> REQUIRED WORK
1. Write out the herbarium passage word for word, starting with "In the Collection" and going on through "for teaching nonetheless.".
2. In the herbarium passage, from which three states do the few out-of-state specimens come?
3. Extend the herbarium passage with new text that picks up right after its final sentence.

*** Opening STUDY TEXT ***

In the Collection
The herbarium of the Natural History Society of Maryland contains a hodge-podge of specimens dating from the late 1880's to the present. Numbering about 5000 specimens, many are the remains of collections from the estates of deceased members, donations by Baltimoreans, and abandoned collections of the Maryland Academy of Sciences in the late 1930’s. A few are from other states: Illinois, Ohio, Missouri, obtained through exchanges by their former owner. This was a common practice of early naturalists and particularly pharmacists. Specimens include trees, shrubs, grasses, forbs, and lichens. Data on the specimens varies from good to none; some are scientifically significant while others have marginal value - but valuable for teaching nonetheless.

*** Closing STUDY TEXT ***
*** Opening INFORMATION SHOWN ***

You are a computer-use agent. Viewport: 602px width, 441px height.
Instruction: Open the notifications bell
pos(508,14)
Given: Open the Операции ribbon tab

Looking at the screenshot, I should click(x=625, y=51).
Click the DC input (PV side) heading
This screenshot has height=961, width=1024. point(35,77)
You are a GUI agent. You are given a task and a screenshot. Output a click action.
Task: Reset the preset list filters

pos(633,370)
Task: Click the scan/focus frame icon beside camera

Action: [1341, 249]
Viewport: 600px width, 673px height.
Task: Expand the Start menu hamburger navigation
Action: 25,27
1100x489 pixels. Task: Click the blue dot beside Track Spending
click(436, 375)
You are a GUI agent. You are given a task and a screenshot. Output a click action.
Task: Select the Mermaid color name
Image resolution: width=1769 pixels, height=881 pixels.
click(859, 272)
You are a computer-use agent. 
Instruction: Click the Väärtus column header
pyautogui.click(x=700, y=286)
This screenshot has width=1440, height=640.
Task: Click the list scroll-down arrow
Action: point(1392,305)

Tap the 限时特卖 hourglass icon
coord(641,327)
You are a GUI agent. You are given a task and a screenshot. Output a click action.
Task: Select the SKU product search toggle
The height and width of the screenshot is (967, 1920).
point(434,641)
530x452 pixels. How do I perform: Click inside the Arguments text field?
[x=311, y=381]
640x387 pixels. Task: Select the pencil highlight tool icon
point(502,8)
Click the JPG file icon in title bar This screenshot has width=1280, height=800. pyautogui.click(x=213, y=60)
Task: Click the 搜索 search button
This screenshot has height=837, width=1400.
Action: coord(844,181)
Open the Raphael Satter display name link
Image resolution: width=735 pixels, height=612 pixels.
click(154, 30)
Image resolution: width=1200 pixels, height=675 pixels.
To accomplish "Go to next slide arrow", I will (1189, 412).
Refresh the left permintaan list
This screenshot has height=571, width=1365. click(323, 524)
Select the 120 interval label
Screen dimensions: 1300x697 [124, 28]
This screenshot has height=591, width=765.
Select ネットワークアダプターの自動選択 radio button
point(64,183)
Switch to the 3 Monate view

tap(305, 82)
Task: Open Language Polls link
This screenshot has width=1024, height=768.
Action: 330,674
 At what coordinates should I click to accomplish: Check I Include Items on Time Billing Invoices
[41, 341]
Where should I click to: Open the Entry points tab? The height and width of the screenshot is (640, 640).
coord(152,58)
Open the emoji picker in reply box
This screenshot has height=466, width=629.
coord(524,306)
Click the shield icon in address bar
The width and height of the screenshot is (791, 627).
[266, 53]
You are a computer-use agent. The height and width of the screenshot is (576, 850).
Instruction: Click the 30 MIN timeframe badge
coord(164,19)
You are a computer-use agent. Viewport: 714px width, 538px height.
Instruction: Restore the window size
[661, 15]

*** Closing INFORMATION SHOWN ***

> RESULTS OF THE TASKS
1.
In the Collection
The herbarium of the Natural History Society of Maryland contains a hodge-podge of specimens dating from the late 1880's to the present. Numbering about 5000 specimens, many are the remains of collections from the estates of deceased members, donations by Baltimoreans, and abandoned collections of the Maryland Academy of Sciences in the late 1930’s. A few are from other states: Illinois, Ohio, Missouri, obtained through exchanges by their former owner. This was a common practice of early naturalists and particularly pharmacists. Specimens include trees, shrubs, grasses, forbs, and lichens. Data on the specimens varies from good to none; some are scientifically significant while others have marginal value - but valuable for teaching nonetheless.

2. Illinois, Ohio, and Missouri.

3.
The handwriting provided one obvious clue. Dr. Charles C. Plitt studied lichens occurring around Baltimore in the early 1900’s. Plitt’s script on other herbarium sheets suggested that indeed Plitt had written these labels. I discovered their historic significance while I was gathering biographical information about Plitt prior to the presentation of the 1993 Fladung Awards. While searching for information about Plitt at the Cook Library at Towson State University I came across this excerpt from the Bryologist reporting on an annual Sullivant Moss Society meeting: "The fifth public meeting of the Society was held on Wednesday December 30, 1908, at Baltimore Maryland in conjunction with the American Association for the Advancement of Science, then holding its sixtieth meeting. We were assigned a room in the Eastern Female High School Building....Mr. C. C. Plitt followed [fifth] with a paper on "The Lichens of Baltimore and Vicinity" illustrated with especially prepared specimens...Mr. Plitt drew attention to the advantages of his arrangement of lichens in glass boxes these permitting the upper and lower sides of the specimens to be easily observed. The little glass cases are held together by what are known as ‘insect mounting strips’ and can be obtained from A. I. Root & Co., the ‘bee’ people of Medina, Ohio, who make the well known honey boxes."
Plitt shared with a colleague, George Knox Merrill (another prominent lichenologist "who had kindly looked at nearly everything I have collected."), that he was "disappointed in the lack of interest shown in my collection of Baltimore Lichens, upon the preparation of which I had bestowed so much time." Merrill replied that, "Almost all the good one gets out of the labor designed for the benefit of others, is the benefit to be derived from the close application to the subject studied."